Tenho uma filha, dois netos e dois bisnetos. Tive minha filha por acaso. O pai (Ademar Martins) foi à Casa de caboclo (o espetáculo em que Dercy despontou) e me convidou para almoçar. Eu vivia com o Pascoal, que estava tuberculoso, na cama. Nesse almoço, tossi, saiu sangue, e ele descobriu que eu estava tuberculosa. Fiquei sete meses num sanatório. Quando saí, fui morar em um apartamento que ele alugara na Praça Tiradentes.
E como é a sua relação com a família?
Minha filha e netos querem viver a vida deles. Não acredito em obrigação com parentes. Obrigação é sacanagem com os filhos. É a minha filosofia.
Tem uma vida confortável financeiramente?
Sim, muita boa. Ganhei muito dinheiro na Excelsior, Globo, SBT... Tive grandes empregos. Até hoje tenho um contrato vitalício com o SBT. Eles me pagam muito bem, mas não me chamam. Não faço nada, só ganho um ordenadão.
Como é seu dia-a-dia? Não tem vontade de voltar à ativa? Não posso abusar. Poderia fazer um talk-show fácil, afinal converso bem, só que tenho medo. Mas não fico em casa. Em casa, a velhice e a doença me pegam. Aceito quase todos os convites que me fazem para participar de eventos. Principalmente agora que gravei um DVD (que não foi lançado nas lojas). Vou aos eventos e em troca compram meu DVD. Vendi quase 2 mil! Estou na moda! Também vou a bingos quase todo dia (ela defende a legalização do jogo). É um lugar que emprega jovens e onde a velhice não é discriminada.

Tarefa
Continue a entrevista com Dercy a partir da última frase do texto fornecido.

Material fornecido
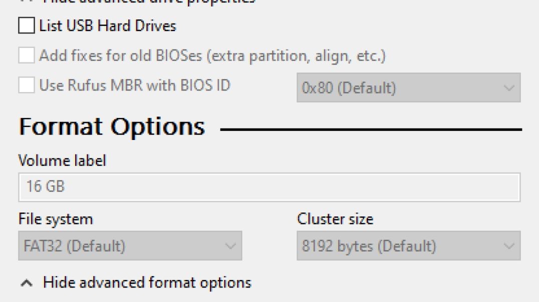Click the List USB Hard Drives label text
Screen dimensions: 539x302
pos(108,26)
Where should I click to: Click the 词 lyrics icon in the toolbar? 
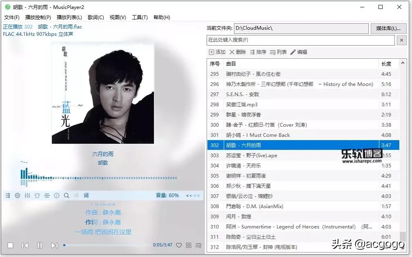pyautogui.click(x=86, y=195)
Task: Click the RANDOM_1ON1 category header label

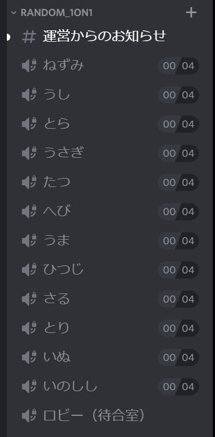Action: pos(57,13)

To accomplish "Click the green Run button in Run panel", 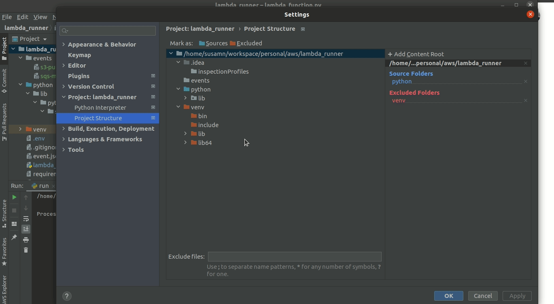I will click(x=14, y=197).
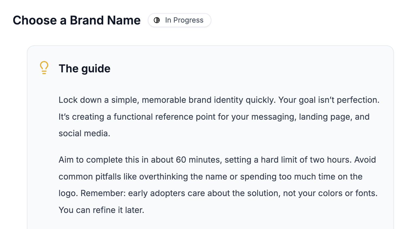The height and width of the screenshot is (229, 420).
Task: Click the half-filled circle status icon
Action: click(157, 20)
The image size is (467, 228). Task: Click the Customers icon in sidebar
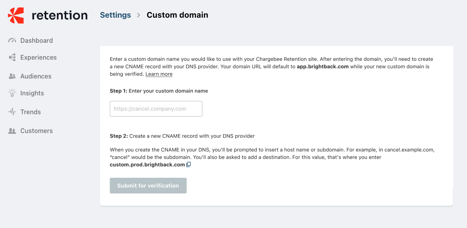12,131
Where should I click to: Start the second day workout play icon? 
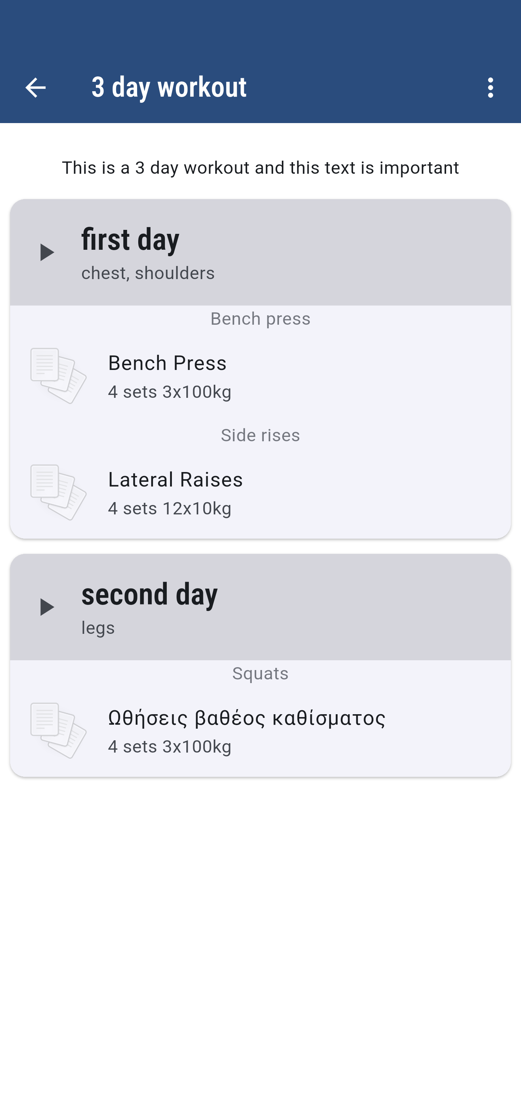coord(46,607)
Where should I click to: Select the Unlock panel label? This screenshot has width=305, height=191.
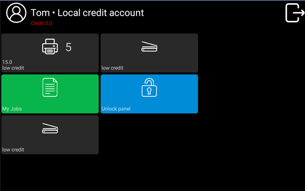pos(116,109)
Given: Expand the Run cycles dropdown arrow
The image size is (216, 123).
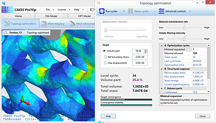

Resposta
Como descobriu o talento para a comédia?
Virei comediante por acaso, não tive escola e ninguém me ensinou. Improvisei e vi que levava jeito pra coisa. E, naturalmente, eu já vim traçada para isso.
E vem de que época esse seu linguajar despudorado?
Isso sempre foi intuitivo. Sou liberada e não gosto de comando. Quero ter liberdade total, inclusive no palavreado. E nunca me incomodei com palavrões.
Você tem alguma grande saudade?
Não tenho saudade de ninguém, nem tenho amor a ninguém. Nem ódio. Eu acredito em respeito, não em amor. O respeito é que é importante. Também não acredito em amigo, mas em bom relacionamento. Existe a felicidade da boa convivência ou a infelicidade da má.
O que acha positivo e negativo neste novo século?
Não acho nada ruim, não tenho esse direito. Eu vivi o meu. Se o país está neste estado é porque não chegou a hora dele. Você tem que esperar com dignidade e tranqüilidade a sua vez. Ninguém tira o que é seu. Ninguém evita o inevitável.
Que inovações tecnológicas a atraem?
Não sei mexer em computador, nem sei ligar a televisão. Só uso o celular, ainda assim não escuto direito. Mas sei que a tecnologia gerou um avanço. A juventude era tímida, inocente e pura. Hoje está pervertida. Não há mais respeito à família.
Mas você também foi rebelde na adolescência...
Já havia a ventania deste século em cima de mim. Fui predestinada a quebrar tabus. E não fiz nada para me glorificar. Era para ser.
Você é vaidosa?
Eu me enfeito e uso peruca o dia inteiro. Não recebo ninguém como eu durmo, esculhambada.
Ainda vai ao teatro?
Não tenho ido não. Mas sei que as cópias estão aí. A Bibi Ferreira fez a Edith Piaf, a Marília Pêra, a Carmem Miranda. São pessoas que receberam uma mensagem para fazer a cópia. Eu, por outro lado, não copiei ninguém."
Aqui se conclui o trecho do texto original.